Item 1. | Security and Issuer |
(a) | Title of Class of Securities:
Class A ordinary shares, $0.0001 par value per share |
(b) | Name of Issuer:
Maywood Acquisition Corp. |
(c) | Address of Issuer's Principal Executive Offices:
418 Broadway, #6441, Albany,
NEW YORK
, 12207. |
Item 1 Comment:
This statement on Schedule 13D (this "Schedule 13D") relates to the Class A ordinary shares, par value $0.0001 per share (the "Class A Shares"), of Maywood Acquisition Corp., a Cayman Islands exempted company (the "Issuer"). The principal executive offices of the Issuer are located at 418 Broadway, #6441, Albany, NY 12207. |
Item 2. | Identity and Background |
|
(a) | This Schedule 13D is being filed by Inflection Point Fund I, LP ("IPF"), Inflection Point GP I LLC ("IPG") and Michael Blitzer (collectively, the "Reporting Persons"). |
(b) | The principal business address of the Reporting Persons is as follows: 167 Madison Ave, Suite 205 #1017, New York, New York 10016. |
(c) | Mr. Blitzer serves as the Issuer's Chief Executive Officer and Chairman of the Board. Mr. Blitzer also serves as (i) the Chief Executive Officer and Chairman of Inflection Point Acquisition Corp. III, a special purpose acquisition company, with an address of 167 Madison Ave, Suite 205 #1017, New York, New York 10016, (ii) the President and Chief Executive Officer of Bleichroeder Acquisition Corp. I, a special purpose acquisition company, with an address of 1345 Avenue of the Americas, Floor 47, New York, NY 10105, (iii) a director of Intuitive Machines, Inc. (Nasdaq: LUNR), a space technology, infrastructure, and services company, with an address of 13467 Columbia Shuttle Street, Houston, TX 77059, (iv) chair of the board of directors of USA Rare Earth, Inc. (Nasdaq: USAR), a rare earth magnet manufacturer company, with an address of 100 W. Airport Road, Stillwater, OK 74075, and (v) the founder and co-Chief Executive Officer of Kingstown Capital Management, an private asset management company. Mr. Blitzer is also the Chief Investment Officer of IPF and the sole managing member of IPG, the general partner of IPF. |
(d) | During the last five years, the Reporting Persons have not been convicted in any criminal proceedings (excluding traffic violations or similar misdemeanors). |
(e) | During the last five years, the Reporting Person has not been a party to a civil proceeding of a judicial or administrative body of competent jurisdiction and as a result of which such person was or is subject to a judgment, decree or final order enjoining future violations of, or prohibiting or mandating activities subject to, federal or state securities laws or finding any violation with respect to such laws. |
(f) | Inflection Point Fund I, LP is a Delaware limited partnership. |
Item 3. | Source and Amount of Funds or Other Consideration |
| To the extent required by Item 3, the information contained in Item 4 is incorporated herein by reference. |
Item 4. | Purpose of Transaction |
| Purchase Agreement
On September 9, 2025, Maywood Sponsor, LLC (the "Sponsor") entered into a Securities Transfer Agreement (the "Transfer Agreement") with IPF (the "Acquirer"). Pursuant to the Transfer Agreement, Sponsor agreed (i) to sell to Acquirer, and Acquirer agreed to purchase from Sponsor, an aggregate of 990,000 Class B ordinary shares, $0.0001 par value per share, of the Issuer (the "Class B Shares"), and (ii) to assign the $500,000 aggregate principal amount promissory note, dated February 12, 2025, issued by the Issuer to the Sponsor in connection with the Issuer's initial public offering, for an aggregate purchase price (the "Purchase Price") of $1,800,000.

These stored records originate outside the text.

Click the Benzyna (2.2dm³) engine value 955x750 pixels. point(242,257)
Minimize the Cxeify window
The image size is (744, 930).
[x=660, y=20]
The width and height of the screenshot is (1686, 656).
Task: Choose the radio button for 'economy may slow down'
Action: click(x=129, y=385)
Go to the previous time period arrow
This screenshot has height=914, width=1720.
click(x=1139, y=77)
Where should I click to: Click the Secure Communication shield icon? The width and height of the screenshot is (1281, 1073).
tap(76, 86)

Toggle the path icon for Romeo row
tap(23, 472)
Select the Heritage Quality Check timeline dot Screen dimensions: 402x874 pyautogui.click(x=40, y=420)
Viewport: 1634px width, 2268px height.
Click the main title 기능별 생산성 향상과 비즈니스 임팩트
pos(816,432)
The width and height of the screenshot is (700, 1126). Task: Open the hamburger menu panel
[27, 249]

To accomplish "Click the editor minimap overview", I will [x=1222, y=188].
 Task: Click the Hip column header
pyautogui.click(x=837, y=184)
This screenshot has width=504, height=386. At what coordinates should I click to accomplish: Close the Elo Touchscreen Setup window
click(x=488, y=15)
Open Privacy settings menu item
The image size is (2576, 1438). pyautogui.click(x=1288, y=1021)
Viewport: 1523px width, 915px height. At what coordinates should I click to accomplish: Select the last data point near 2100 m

On September 9, 2025 ("Closing Date"), IPF paid the Purchase Price for the Class B Shares.
Pursuant to the Transfer Agreement, on September 9, 2025, the Issuer's existing executive officers and directors (other than Zikang Wu, the then Chairman and Chief Executive Officer and current Chief Financial Officer) delivered executed resignation letters and Mr. Blitzer was appointed Chairman and Chief Executive Officer of the Issuer. As a result, pursuant to the resignation letters, immediately prior to the Closing, the Issuer's existing officers, other than Zikang Wu solely in his capacity as Chief Financial Officer and all of the Issuer's existing directors, other than Zikang Wu, were replaced by persons designated by IPF, effective on September 11, 2025.
Indemnification Agreement
On September 9, 2025, in connection with the execution of the Transfer Agreement, the Issuer and IPF entered into an Indemnity Agreement (the "Indemnification Agreement"). Pursuant to the Indemnification Agreement, the Issuer will indemnify, exonerate and hold harmless IPF and its shareholders, members, directors, managers, officers, control persons, affiliates, agents, advisors, consultants and representatives (together with the Purchaser, each, an "Indemnified Person") from and against any and all claims, losses, liabilities, obligations, judgments, settlements, fees, costs, expenses, and the like, arising out of or relating to any pending or threatened claim, action, suit, proceeding, or investigation against any of them or in which any of them may be a participant or may otherwise be involved (including as a witness) that arise out of or relates to the Issuer's operations or conduct of its business, the Issuer's initial business combination, the IPF's ownership of equity interests of the Issuer, and/or any claim against an Indemnified Person alleging any expressed or implied management, control or endorsement of any activities of the Issuer, or any express or implied association with the Issuer or any of its affiliates. The Indemnification Agreement will not however apply to claims arising primarily out of (a) any breach by such Indemnified Person of any other agreement between such Indemnified Person and the Issuer, or (b) the willful misconduct, gross negligence or bad faith of such Indemnified Person.
Plans or Proposals
The Reporting Persons do not have any present plan or proposal which would relate to or result in any of the matters set forth in subparagraphs (a) - (j) of Item 4 of Schedule 13D except as set forth herein or such as would occur upon or in connection with completion of, or following, any of the actions discussed herein.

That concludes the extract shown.